Activity in Chinese factories remains sluggish. Revised December HSBC Purchasing Managers’ Index data released today in Beijing registered a contraction at 49.6, down from 50.0 in November. While a marginal improvement from the initial reading, the new figure suggests that the industrial sector in China remains under pressure caused by lingering excess capacity. The HSBC/Markit index, drawn from over 400 surveyed managers, focuses on smaller private sector companies than the official index scheduled for release by the National Bureau of Statistics tomorrow.
A busy day on tap for U.S. economic indicators. A slew of important U.S. economic data points will be announced today, including weekly initial jobless claims, pending home sales and weekly Energy Information Administration oil stockpile levels. Consensus forecasts are for jobless claims to rise by a modest margin while crude stockpiles are expected to remain at multidecade highs.
Commodity investors crushed. As the year comes to a conclusion, broad commodity indexes are set to lock in their largest annual losses since 2008 and their fourth consecutive annual decline. One small bright spot in commodities markets is gold, which has rallied in recent weeks, closing the decline in price for the year to just 0.3 percent and creating the possibility that the precious metal can finish 2014 in positive territory.

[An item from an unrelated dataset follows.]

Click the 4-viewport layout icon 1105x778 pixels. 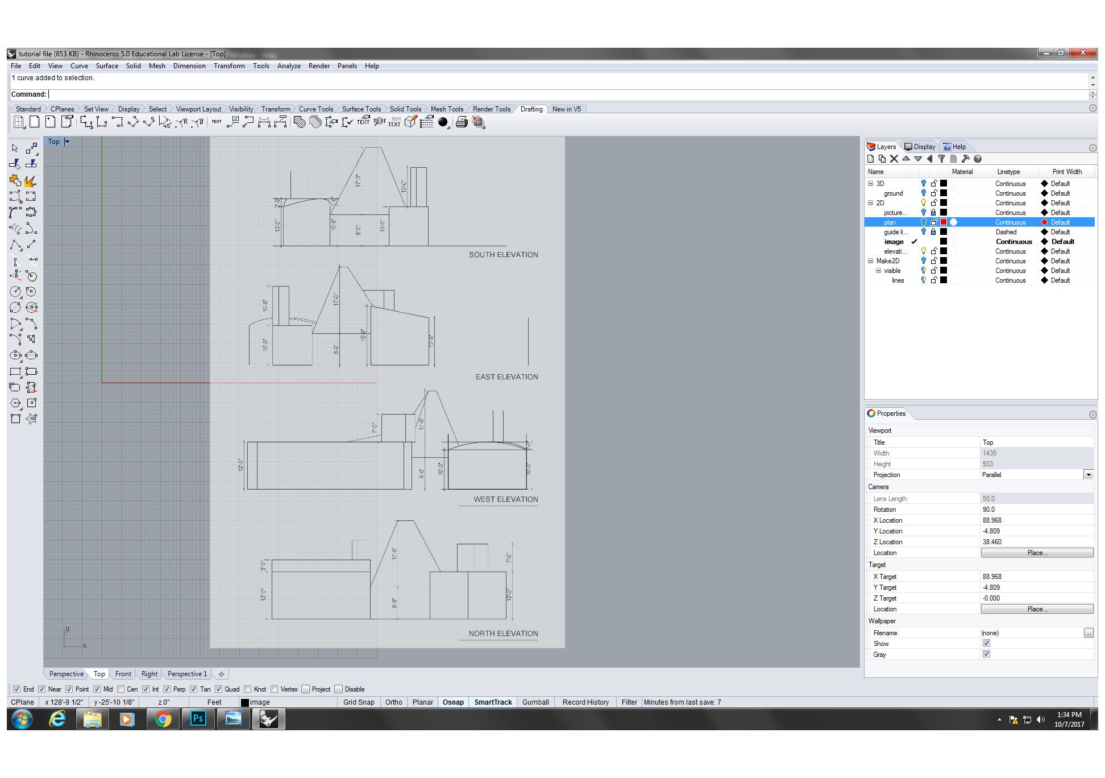[x=19, y=122]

Portfolio Perspective: Positive Signals from the U.S. Consumer for 2015 — Adrian Miller, GMP Securities
Following the lead of the University of Michigan December consumer confidence survey, the Conference Board’s confidence survey marked a notable improvement in attitude this month, though somewhat less than expected. The Consumer Confidence Index increased to 92.6 in December, versus 91.0 in November (revised up from 88.7).
At 92.6 the Conference Board’s index has risen to the highest level since it hit 95.2 in October 2007. The increase in December’s reading was powered by a near 5 point increase in the present situation component, to 98.6. Yet, respondents’ view on expectations moderated somewhat, falling nearly a point to 88.5, though still very much elevated.

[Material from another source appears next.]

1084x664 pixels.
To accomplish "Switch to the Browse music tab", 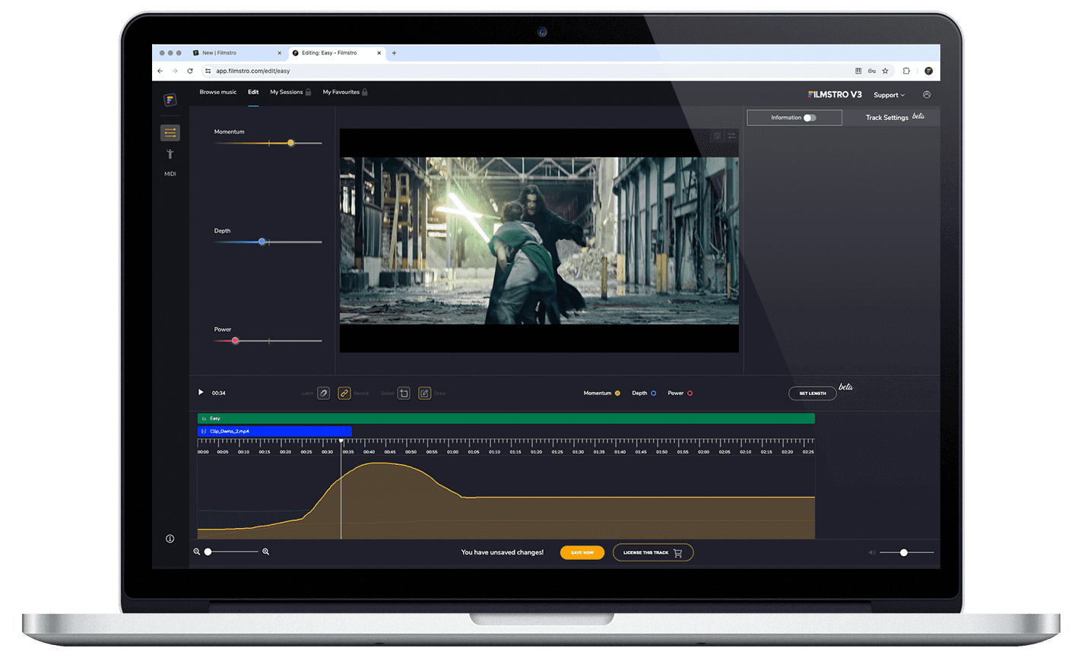I will coord(218,91).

The bottom line is that U.S. consumers in general are feeling better about their financial situation, thanks to reduced energy prices, an increase in hiring and initial signs of gains in wage growth. All of these factors should bode well for personal consumption trends throughout 2015, as U.S. GDP growth could exceed 3 percent annually if energy prices remain subdued throughout the year.
Adrian Miller is the director of fixed-income strategies for GMP Securities in New York.